Изменить стиль страницы

— Я сама на днях переговорю с ним.

— Переговори, непременно, — заметил Сергей Семенович и, сочтя свое поручение исполненным, уехал.

На другой же день после этого посещения Зиновьевым княжны Луговой получил от последней любезную записку с приглашением посетить ее в тот же день, от четырех до пяти часов вечера.

Записка заставила сильно забиться сердце князя Лугового. Он понял, что она явилась результатом свидания Зиновьева с его племянницей, а потому, несомненно, что назначенный в ней час — час решения его участи. Несколько раз перечитал он дорогую записку, стараясь между строк проникнуть в мысли писавшей ее, угадать по смыслу и даже по почерку ее настроение. Увы, он не проник ни во что и не угадал ничего.
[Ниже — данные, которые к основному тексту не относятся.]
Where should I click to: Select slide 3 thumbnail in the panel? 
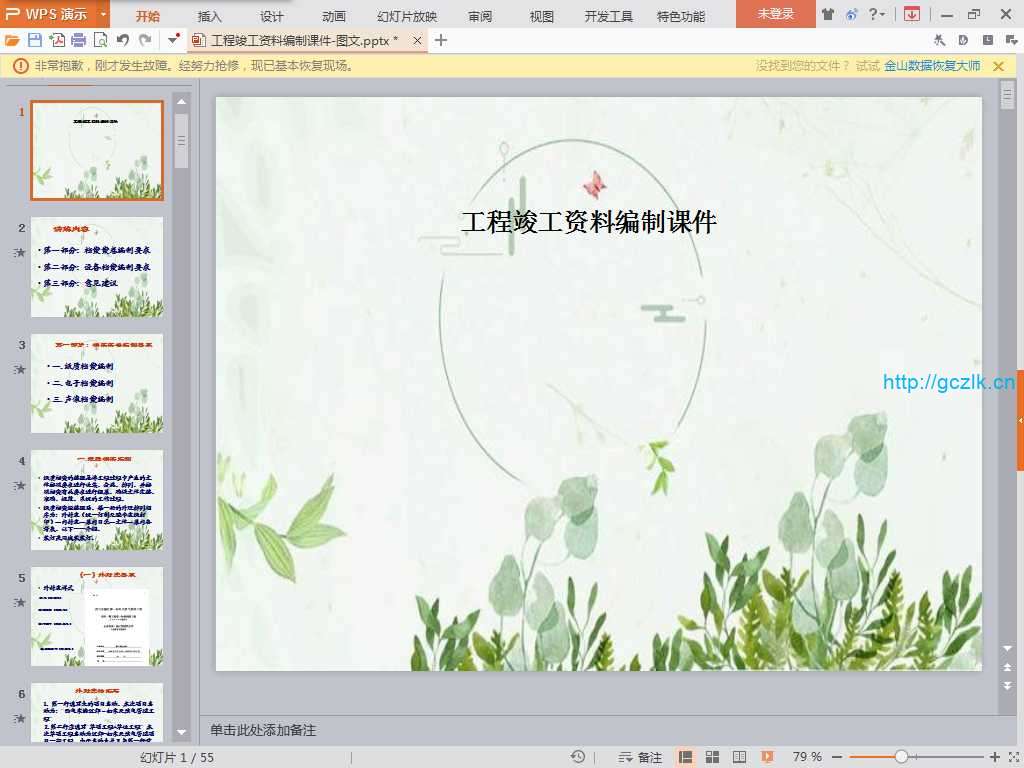pyautogui.click(x=97, y=383)
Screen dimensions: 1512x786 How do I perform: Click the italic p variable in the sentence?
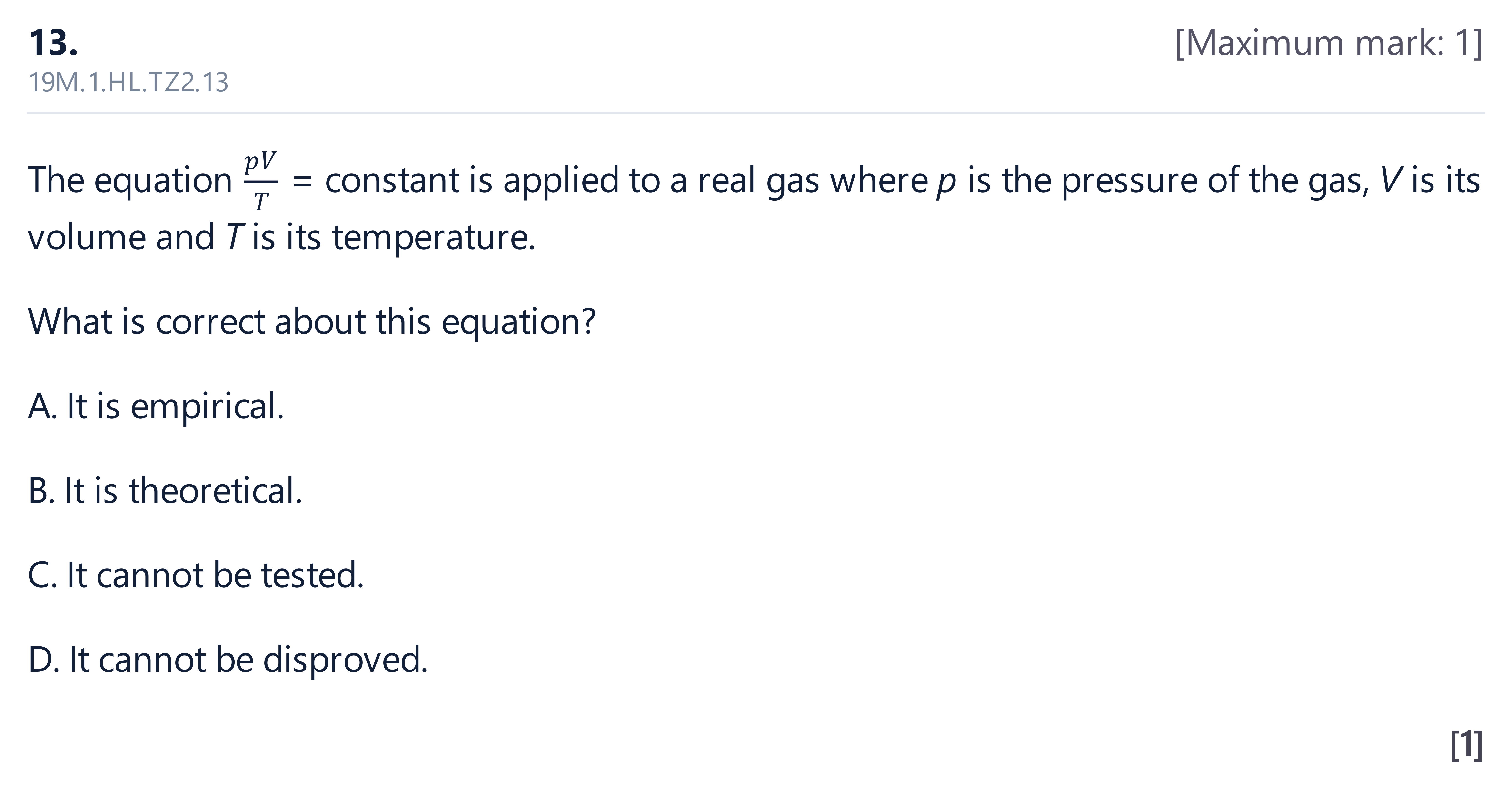pos(946,183)
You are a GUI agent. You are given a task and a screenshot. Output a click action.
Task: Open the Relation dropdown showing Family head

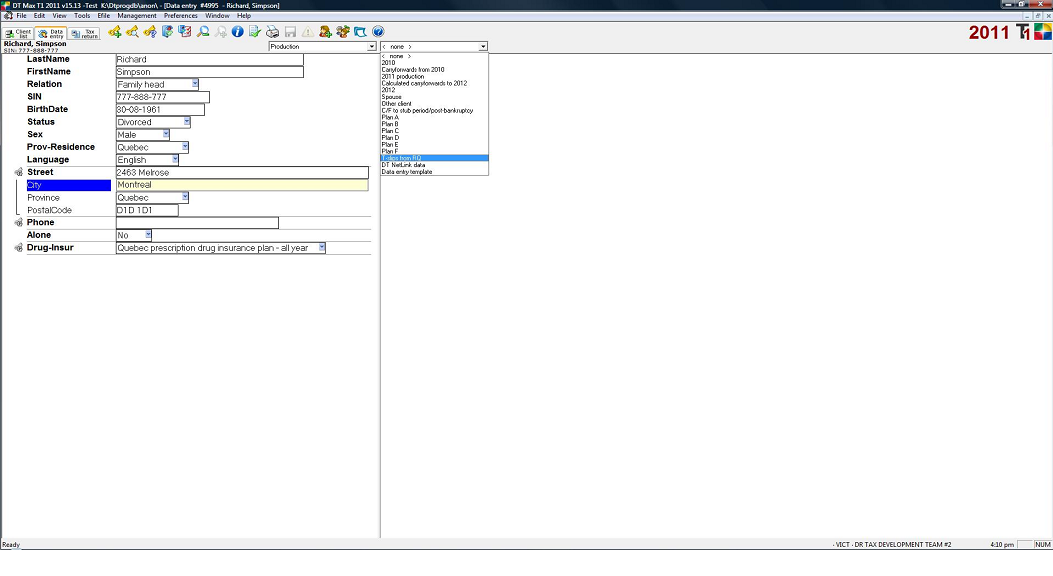[195, 85]
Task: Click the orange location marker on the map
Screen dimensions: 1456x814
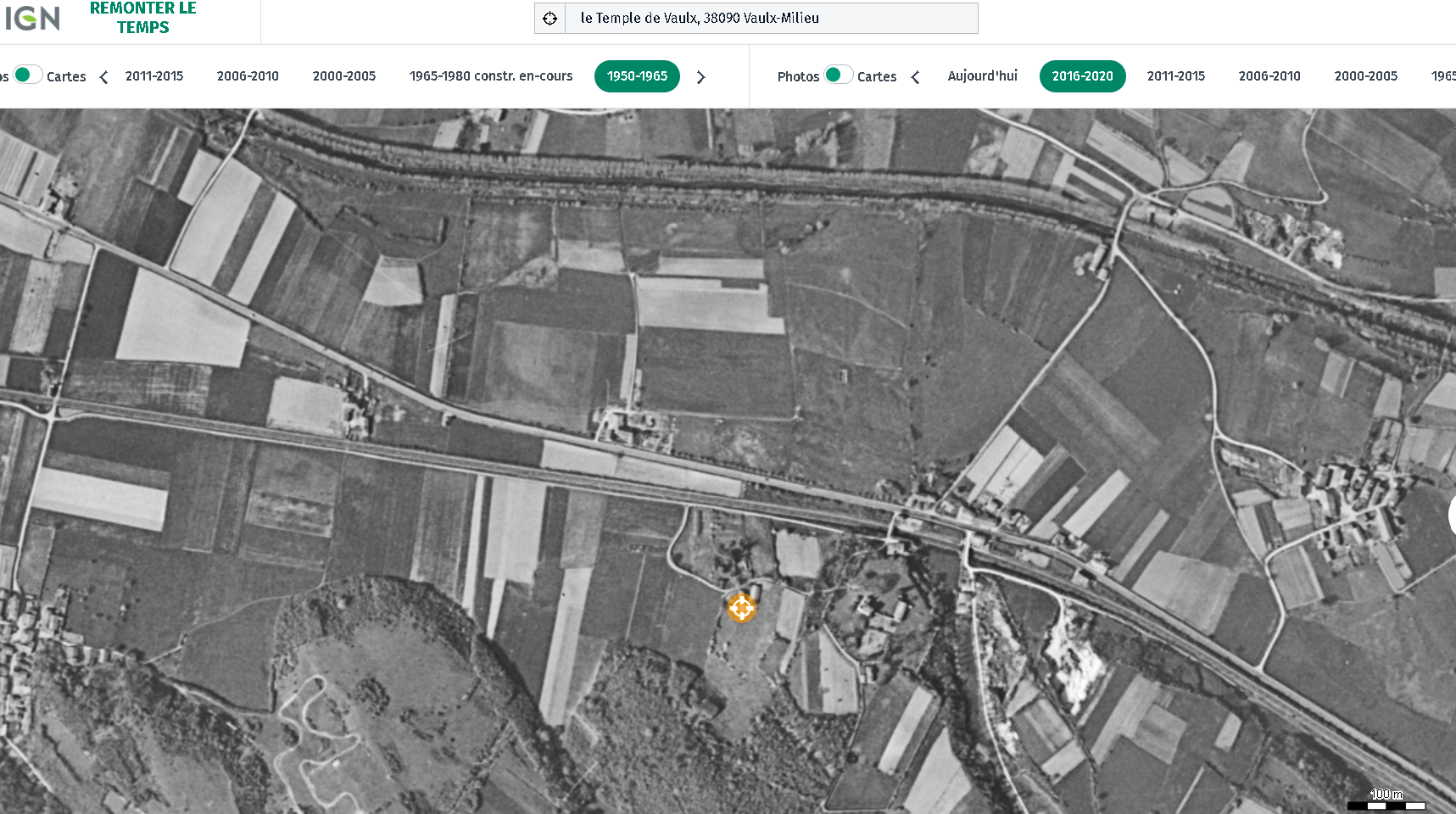Action: tap(741, 607)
Он остался лишь при сладкой надежде, что наконец сегодня, через несколько часов, так или иначе решится его судьба.

С сердечным трепетом позвонил Сергей Сергеевич в четыре часа дня у подъезда дома княжны. Лакей доложил о нем и тотчас же провел в будуар.

Княжна Людмила поднялась ему навстречу с обворожительной улыбкой.

— Здравствуйте, здравствуйте, князь, как я рада видеть вас! — с неподдельной искренностью воскликнула она.

Князь молча смотрел на нее восторженным взглядом и в первую минуту чуть не забыл поцеловать протягиваемую ею руку. Наконец он опомнился, схватил эту дорогую руку, которую он считал своею, и стал покрывать ее горячими поцелуями.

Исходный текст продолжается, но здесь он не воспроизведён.